From Ohio History Central
The Dayton Wright Airplane Company originated from the Wright Company. Orville and Wilbur Wright formed the Wright Company in 1909 to manufacture airplanes. The Wright brothers' first flight had occurred on December 17, 1903. In the first few years after this flight, they found that most people in the United States were skeptical about airplanes. The United States government was not willing to invest money in their venture originally. After making numerous improvements to their airplane designs and spending time in Europe doing flight demonstrations, that initial skepticism disappeared. The United States government ordered a number of planes from the Wrights, as did some European governments. The two brothers had been building airplanes on a small scale until this point, and they determined that they would have to form a company and build a factory in order to fill all of the orders that they had received.

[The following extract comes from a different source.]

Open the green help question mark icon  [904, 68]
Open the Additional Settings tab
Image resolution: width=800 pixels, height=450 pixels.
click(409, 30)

When Wilbur Wright died of typhoid fever in 1912, Orville Wright sold the company so that he could concentrate on aeronautical research and airplane design once again. The company continued to build airplanes, although there were no Wright brothers still involved. In 1916, the business merged with another aircraft builder, the Glenn L. Martin Company. The company became known as the Wright-Martin Company. This merger only lasted for about a year. Upon the merger's termination, the Wright-Martin Company became known as the Dayton Wright Airplane Company, with Edward Deeds and Charles Kettering being two of the primary investors. While this new company continued to use former buildings of the Wright Company, much of the new company's activities were moved to Moraine, Ohio.
During World War I, the Dayton Wright Airplane Company produced planes and aircraft engines for the United States war effort. In 1923, General Motors Corporation purchased the company, and it was later sold to Consolidated Aircraft.